Total, whose impressive earnings are due to record oil prices in the first half of 2008, has paid out millions of euros in compensation but has denied any wrongdoing over the blast, which prosecutors say was caused by negligence.
This trial opened just a year after another court ruled that the oil giant was partly liable for a giant oil spill from the tanker Erika that polluted swathes of the coast of the north-western French region of Brittany.
The 1999 spill was one of France's worst environmental disasters, and an incident that made huge numbers of French people hostile to the oil group.
Total has also come under fire for allegedly cosying up to unsavoury regimes in Africa and Asia.
The most high-profile case was when it was accused of using forced labour provided by the military regime in Myanmar to build a gas pipeline.
Many commentators agree that the company's public relations strategy has long been ineffective.
But its jobs announcement last week sparked particular ire, coming as it did just days after the French unemployment rate rose to 8.2 percent, with 2.2 million people out of work.
President Sarkozy has responded to the economic crisis with a call for the rules governing businesses to be rewritten to make them less beholden to shareholders and more concerned with the welfare of workers.
Sarkozy's defeated rival in the 2007 presidential race, the Socialist Segolene Royal, has called for the state to tax Total's profits and "inject them massively into alternative energies to prepare the growth of tomorrow."
But despite the government's loud protests, it is unlikely to take any action against a company with which it has long worked hand in glove, said Philippe Braud of the Sciences Po institute in Paris.
"The government wants to dissociate itself from Total's negative image and pander to public opinion," he said, adding that this was merely "political symbolism."

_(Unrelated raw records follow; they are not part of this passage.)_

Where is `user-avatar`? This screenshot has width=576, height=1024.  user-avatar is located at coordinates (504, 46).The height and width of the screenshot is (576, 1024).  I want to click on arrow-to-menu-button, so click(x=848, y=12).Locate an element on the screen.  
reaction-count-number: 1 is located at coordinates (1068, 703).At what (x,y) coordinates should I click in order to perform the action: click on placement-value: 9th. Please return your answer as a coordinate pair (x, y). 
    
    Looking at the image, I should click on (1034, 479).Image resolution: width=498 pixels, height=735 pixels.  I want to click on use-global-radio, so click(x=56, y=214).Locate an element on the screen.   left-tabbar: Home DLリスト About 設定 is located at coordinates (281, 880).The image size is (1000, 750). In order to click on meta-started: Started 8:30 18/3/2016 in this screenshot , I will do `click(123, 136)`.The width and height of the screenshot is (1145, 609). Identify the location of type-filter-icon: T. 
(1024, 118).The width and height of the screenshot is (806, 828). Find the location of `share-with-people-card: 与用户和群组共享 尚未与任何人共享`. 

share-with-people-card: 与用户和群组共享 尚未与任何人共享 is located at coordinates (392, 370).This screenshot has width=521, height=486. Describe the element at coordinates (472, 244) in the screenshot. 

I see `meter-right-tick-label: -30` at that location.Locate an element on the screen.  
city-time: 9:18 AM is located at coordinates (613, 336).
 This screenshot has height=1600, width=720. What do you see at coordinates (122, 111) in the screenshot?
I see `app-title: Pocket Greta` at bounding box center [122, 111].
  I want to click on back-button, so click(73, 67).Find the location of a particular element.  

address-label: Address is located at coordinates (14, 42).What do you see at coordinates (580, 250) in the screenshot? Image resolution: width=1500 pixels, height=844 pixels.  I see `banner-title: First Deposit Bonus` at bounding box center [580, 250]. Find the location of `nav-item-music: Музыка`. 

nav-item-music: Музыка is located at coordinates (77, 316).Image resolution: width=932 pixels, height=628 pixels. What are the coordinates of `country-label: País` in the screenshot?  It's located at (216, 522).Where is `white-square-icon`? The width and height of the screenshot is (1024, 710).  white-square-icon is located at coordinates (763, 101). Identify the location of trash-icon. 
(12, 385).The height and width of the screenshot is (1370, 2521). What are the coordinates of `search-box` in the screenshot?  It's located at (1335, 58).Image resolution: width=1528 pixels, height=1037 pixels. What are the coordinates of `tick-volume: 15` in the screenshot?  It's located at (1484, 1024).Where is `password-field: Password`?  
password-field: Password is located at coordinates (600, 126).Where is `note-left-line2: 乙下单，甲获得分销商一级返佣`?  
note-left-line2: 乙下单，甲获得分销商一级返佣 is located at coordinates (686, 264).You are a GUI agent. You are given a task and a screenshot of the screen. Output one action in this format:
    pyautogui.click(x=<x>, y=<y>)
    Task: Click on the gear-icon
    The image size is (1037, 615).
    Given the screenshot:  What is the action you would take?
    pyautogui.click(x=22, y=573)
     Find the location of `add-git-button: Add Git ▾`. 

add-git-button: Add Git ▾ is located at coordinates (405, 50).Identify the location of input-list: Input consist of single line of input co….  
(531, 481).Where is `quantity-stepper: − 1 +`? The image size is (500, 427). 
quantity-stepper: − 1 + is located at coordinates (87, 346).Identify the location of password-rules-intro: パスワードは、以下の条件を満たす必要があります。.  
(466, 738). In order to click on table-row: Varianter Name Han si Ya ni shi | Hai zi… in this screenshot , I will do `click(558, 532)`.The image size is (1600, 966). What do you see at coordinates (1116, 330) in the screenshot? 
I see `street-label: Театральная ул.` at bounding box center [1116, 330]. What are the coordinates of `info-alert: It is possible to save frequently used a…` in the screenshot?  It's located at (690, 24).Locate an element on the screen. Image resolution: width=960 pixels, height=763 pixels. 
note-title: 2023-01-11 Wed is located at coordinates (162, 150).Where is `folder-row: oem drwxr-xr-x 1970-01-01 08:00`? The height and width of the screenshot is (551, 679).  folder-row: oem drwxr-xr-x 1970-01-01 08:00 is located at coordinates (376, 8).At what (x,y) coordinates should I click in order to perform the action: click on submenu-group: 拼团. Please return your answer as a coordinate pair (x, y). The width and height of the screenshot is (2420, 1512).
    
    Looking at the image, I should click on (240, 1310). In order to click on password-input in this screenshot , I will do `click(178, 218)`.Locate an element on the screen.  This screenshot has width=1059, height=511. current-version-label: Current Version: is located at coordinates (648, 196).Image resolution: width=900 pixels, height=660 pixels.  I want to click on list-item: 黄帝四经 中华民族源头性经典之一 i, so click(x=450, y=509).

The government's close relationship with Total was highlighted Friday when Prime Minister Francois Fillon said it was one of France's finest firms and "one of those that brings in the most wealth to France."
Total says it wants the French to like it more. It notes that it employs 37,000 people in the country, does its best to protect the environment in all countries where it is active, and pays huge taxes to the French state.
But it says that it suffers from a stereotypical image of oil companies as callous and profit-hungry polluters.
"Our concern is not to be loved, that would be simply dreaming," company spokesman Yves-Marie Dalibard told AFP. "What we are trying to do is to be accepted."